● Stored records
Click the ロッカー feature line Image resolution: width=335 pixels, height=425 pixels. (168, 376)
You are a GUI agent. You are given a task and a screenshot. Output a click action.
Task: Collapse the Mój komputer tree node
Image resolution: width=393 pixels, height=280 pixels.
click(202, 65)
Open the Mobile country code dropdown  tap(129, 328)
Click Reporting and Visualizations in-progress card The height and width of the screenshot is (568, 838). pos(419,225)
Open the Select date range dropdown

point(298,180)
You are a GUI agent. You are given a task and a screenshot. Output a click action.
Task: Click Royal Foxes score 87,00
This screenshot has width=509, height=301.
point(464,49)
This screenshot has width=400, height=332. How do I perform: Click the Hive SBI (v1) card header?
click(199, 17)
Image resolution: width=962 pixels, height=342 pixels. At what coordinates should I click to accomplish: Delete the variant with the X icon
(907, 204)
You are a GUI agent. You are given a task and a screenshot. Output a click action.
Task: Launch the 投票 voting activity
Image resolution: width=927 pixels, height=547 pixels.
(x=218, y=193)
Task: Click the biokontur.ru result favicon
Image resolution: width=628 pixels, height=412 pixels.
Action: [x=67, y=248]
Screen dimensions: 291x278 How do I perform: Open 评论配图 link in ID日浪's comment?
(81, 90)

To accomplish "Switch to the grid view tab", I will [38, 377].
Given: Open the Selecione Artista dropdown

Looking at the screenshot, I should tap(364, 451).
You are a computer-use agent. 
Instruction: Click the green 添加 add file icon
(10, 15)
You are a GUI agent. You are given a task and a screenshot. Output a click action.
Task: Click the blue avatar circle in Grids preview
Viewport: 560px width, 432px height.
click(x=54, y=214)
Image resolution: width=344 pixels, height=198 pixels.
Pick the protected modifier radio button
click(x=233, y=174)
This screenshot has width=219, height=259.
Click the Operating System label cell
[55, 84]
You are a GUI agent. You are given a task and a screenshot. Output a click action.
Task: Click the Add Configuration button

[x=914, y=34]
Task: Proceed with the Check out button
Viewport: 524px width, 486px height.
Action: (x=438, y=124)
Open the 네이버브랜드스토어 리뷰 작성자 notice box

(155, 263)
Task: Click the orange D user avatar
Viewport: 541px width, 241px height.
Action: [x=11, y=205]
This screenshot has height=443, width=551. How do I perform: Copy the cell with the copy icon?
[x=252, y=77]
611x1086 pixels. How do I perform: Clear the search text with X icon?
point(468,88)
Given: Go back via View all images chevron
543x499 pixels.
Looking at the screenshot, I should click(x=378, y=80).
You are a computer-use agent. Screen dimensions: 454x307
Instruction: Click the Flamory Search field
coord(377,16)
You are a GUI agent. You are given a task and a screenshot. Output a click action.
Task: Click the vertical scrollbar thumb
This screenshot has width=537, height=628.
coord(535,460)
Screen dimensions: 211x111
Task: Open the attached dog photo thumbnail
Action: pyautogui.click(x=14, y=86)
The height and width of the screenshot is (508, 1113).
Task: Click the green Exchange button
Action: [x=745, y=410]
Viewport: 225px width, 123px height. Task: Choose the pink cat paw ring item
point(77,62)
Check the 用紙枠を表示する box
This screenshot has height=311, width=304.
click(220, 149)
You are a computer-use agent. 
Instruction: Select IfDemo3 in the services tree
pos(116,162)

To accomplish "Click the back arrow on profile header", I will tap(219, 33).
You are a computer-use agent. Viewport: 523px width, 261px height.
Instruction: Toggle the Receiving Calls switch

● Exercise
All records shown above need to be written out again verbatim.

● Result below
Click the ロッカー feature line Image resolution: width=335 pixels, height=425 pixels. (168, 376)
You are a GUI agent. You are given a task and a screenshot. Output a click action.
Task: Collapse the Mój komputer tree node
Image resolution: width=393 pixels, height=280 pixels.
click(202, 65)
Open the Mobile country code dropdown  tap(129, 328)
Click Reporting and Visualizations in-progress card The height and width of the screenshot is (568, 838). pos(419,225)
Open the Select date range dropdown

point(298,180)
You are a GUI agent. You are given a task and a screenshot. Output a click action.
Task: Click Royal Foxes score 87,00
This screenshot has width=509, height=301.
point(464,49)
This screenshot has width=400, height=332. How do I perform: Click the Hive SBI (v1) card header?
click(199, 17)
Image resolution: width=962 pixels, height=342 pixels. At what coordinates should I click to accomplish: Delete the variant with the X icon
(907, 204)
You are a GUI agent. You are given a task and a screenshot. Output a click action.
Task: Launch the 投票 voting activity
Image resolution: width=927 pixels, height=547 pixels.
(x=218, y=193)
Task: Click the biokontur.ru result favicon
Image resolution: width=628 pixels, height=412 pixels.
Action: [x=67, y=248]
Screen dimensions: 291x278 How do I perform: Open 评论配图 link in ID日浪's comment?
(81, 90)

To accomplish "Switch to the grid view tab", I will [38, 377].
Given: Open the Selecione Artista dropdown

Looking at the screenshot, I should tap(364, 451).
You are a computer-use agent. 
Instruction: Click the green 添加 add file icon
(10, 15)
You are a GUI agent. You are given a task and a screenshot. Output a click action.
Task: Click the blue avatar circle in Grids preview
Viewport: 560px width, 432px height.
click(x=54, y=214)
Image resolution: width=344 pixels, height=198 pixels.
Pick the protected modifier radio button
click(x=233, y=174)
This screenshot has width=219, height=259.
Click the Operating System label cell
[55, 84]
You are a GUI agent. You are given a task and a screenshot. Output a click action.
Task: Click the Add Configuration button

[x=914, y=34]
Task: Proceed with the Check out button
Viewport: 524px width, 486px height.
Action: (x=438, y=124)
Open the 네이버브랜드스토어 리뷰 작성자 notice box

(155, 263)
Task: Click the orange D user avatar
Viewport: 541px width, 241px height.
Action: [x=11, y=205]
This screenshot has height=443, width=551. How do I perform: Copy the cell with the copy icon?
[x=252, y=77]
611x1086 pixels. How do I perform: Clear the search text with X icon?
point(468,88)
Given: Go back via View all images chevron
543x499 pixels.
Looking at the screenshot, I should click(x=378, y=80).
You are a computer-use agent. Screen dimensions: 454x307
Instruction: Click the Flamory Search field
coord(377,16)
You are a GUI agent. You are given a task and a screenshot. Output a click action.
Task: Click the vertical scrollbar thumb
This screenshot has width=537, height=628.
coord(535,460)
Screen dimensions: 211x111
Task: Open the attached dog photo thumbnail
Action: pyautogui.click(x=14, y=86)
The height and width of the screenshot is (508, 1113).
Task: Click the green Exchange button
Action: [x=745, y=410]
Viewport: 225px width, 123px height. Task: Choose the pink cat paw ring item
point(77,62)
Check the 用紙枠を表示する box
This screenshot has height=311, width=304.
click(220, 149)
You are a computer-use agent. 
Instruction: Select IfDemo3 in the services tree
pos(116,162)

To accomplish "Click the back arrow on profile header", I will tap(219, 33).
You are a computer-use agent. Viewport: 523px width, 261px height.
Instruction: Toggle the Receiving Calls switch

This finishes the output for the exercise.